Work order. Please output only the lines running from the one that contains "Given: Open Google Calendar side panel" through the last line of the data below, exactly as they stand, with no pictures.

Data extracts.
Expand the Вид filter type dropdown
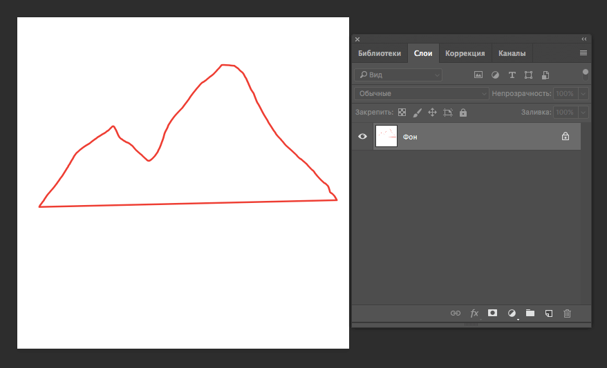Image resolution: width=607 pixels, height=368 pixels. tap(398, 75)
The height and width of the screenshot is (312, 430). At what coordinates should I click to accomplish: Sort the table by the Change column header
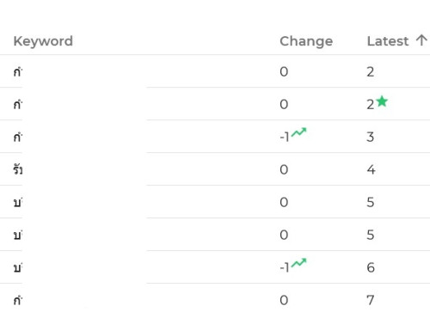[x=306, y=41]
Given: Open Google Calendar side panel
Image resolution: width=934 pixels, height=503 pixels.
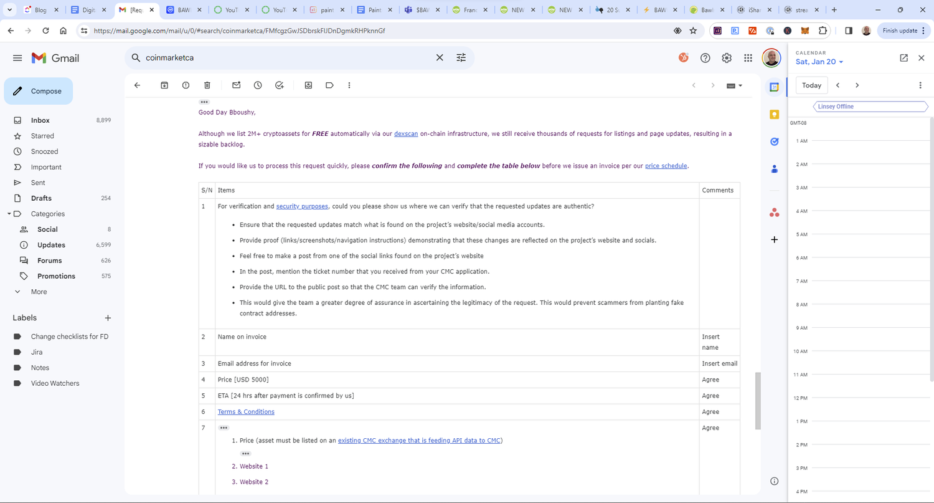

Answer for the task.
Given: Open Google Calendar side panel
Image resolution: width=934 pixels, height=503 pixels.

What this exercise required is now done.